Having defined my Golden Rule of Cloud Architecture, “Never Pay for Unused Capacity,” the obvious next step is to answer the question, “whaaa?”

I’ll do so by examining one practical approach that you can use to “live the Golden Rule”: horizontal scaling.

If you’re reading this blog, you either: (1) already know what horizontal scaling is, or (2) you have waaay too much time on your hands. Or both. Probably both. So I’ll spare you a definition of what horizontal scaling is.

But you may not have though of horizontal scaling as a means of controlling cost and limiting unused capacity in the Cloud— you may have viewed it primarily as a means of adaptively scaling to handle increasing workloads. And it definitely is that, for the front-end in particular where you have a group of instances behind a load balancer handling web requests, for example.
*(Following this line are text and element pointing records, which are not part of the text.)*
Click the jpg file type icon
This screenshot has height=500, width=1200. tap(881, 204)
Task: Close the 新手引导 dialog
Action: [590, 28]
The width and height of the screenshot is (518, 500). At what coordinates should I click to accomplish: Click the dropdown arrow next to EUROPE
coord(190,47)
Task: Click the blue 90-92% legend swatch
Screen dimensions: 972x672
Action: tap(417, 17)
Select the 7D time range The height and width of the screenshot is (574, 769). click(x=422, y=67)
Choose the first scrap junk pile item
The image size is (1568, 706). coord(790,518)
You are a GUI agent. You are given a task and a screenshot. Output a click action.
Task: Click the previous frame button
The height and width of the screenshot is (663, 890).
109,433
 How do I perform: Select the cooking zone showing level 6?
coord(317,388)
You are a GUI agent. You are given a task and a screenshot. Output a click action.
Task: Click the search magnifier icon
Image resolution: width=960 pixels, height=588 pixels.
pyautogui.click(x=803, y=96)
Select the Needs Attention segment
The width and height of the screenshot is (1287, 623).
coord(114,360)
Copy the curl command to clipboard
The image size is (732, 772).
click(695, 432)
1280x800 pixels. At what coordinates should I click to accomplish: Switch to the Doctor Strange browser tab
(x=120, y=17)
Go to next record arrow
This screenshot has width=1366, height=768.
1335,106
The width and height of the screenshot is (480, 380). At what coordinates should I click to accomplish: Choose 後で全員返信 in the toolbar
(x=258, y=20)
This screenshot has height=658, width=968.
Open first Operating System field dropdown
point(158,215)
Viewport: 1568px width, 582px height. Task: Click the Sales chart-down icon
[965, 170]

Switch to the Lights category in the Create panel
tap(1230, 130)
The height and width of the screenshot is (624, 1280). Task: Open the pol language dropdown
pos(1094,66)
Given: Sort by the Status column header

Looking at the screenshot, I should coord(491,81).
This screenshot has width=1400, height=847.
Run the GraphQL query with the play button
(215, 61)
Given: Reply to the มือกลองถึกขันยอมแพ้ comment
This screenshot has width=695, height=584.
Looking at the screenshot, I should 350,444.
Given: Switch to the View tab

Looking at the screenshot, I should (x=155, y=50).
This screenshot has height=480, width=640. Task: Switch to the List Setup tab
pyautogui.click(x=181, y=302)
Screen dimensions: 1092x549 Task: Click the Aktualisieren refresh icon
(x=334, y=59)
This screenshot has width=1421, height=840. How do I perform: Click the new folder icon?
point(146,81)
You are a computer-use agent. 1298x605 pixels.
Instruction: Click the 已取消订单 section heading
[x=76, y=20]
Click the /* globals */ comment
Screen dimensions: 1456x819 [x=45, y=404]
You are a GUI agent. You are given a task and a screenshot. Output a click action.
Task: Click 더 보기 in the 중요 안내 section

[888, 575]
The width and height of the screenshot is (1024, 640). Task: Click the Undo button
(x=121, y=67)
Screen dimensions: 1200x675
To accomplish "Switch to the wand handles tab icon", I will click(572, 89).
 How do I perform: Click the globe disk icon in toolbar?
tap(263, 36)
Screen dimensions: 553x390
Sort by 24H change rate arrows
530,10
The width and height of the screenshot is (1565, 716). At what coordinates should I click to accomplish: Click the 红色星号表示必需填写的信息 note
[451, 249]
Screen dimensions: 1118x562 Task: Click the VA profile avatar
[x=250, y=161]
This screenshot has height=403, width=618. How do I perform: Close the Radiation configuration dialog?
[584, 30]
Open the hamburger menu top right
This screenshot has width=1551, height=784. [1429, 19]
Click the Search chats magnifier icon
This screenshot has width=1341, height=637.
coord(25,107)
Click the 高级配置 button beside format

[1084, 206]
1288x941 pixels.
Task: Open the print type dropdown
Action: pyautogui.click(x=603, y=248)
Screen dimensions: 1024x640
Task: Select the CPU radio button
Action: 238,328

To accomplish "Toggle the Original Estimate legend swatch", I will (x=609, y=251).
But if you both increase and decrease the number of active instances you have in response to the current workload, then voilà, it can also be an effective means of limiting the amount you pay for unused capacity. Common sense, really — but maybe not the first thing that comes to mind when you think of horizontal scaling.

It can be a tricky approach to use though. There are several moving parts that can break or not work quite right, and it can be challenging to both increase and decrease capacity at just the right time to have enough capacity, but not too much. Using a larger number of smaller instances may help, but it is still tricky. So it isn’t necessarily one of the first approaches I would recommend for “living the Golden Rule.” If, however, you have an existing system in place that you’re trying to deal with, it may be an approach you can adopt without making fundamental changes. And that would be a start.

If your application does backend processing, you may find that it is easier to adopt horizontal scaling there. If you can bundle your workload into discrete tasks, or “jobs” that can be containerized in some way, then you can potentially make use of one of a wide range of technologies that allow you to submit jobs to a cluster of instances. Some of these technologies require you to provision a group of instances up front that you have to pay for whether they’re active or not — and that can defeat the purpose if you’re not careful. But you should be able to add and remove instances, and if you’re willing to queue up pending jobs for a little while you should be able to maintain pretty high utilization. Just keep in mind that choosing a technology that automatically scales to handle the workload you throw at it can make your life easier.

If you use horizontal scaling carefully you can realize many benefits, to include adhering to the Golden Rule by reducing the amount of unused capacity that you pay for (yes, the Golden Rule says never pay for unused capacity, but who amongst us is perfect?). It isn’t necessarily the most effective approach I would recommend, but it is perhaps more usable with existing systems than some of the other approaches I will talk about in the future. So it is worth keeping in mind.

--

--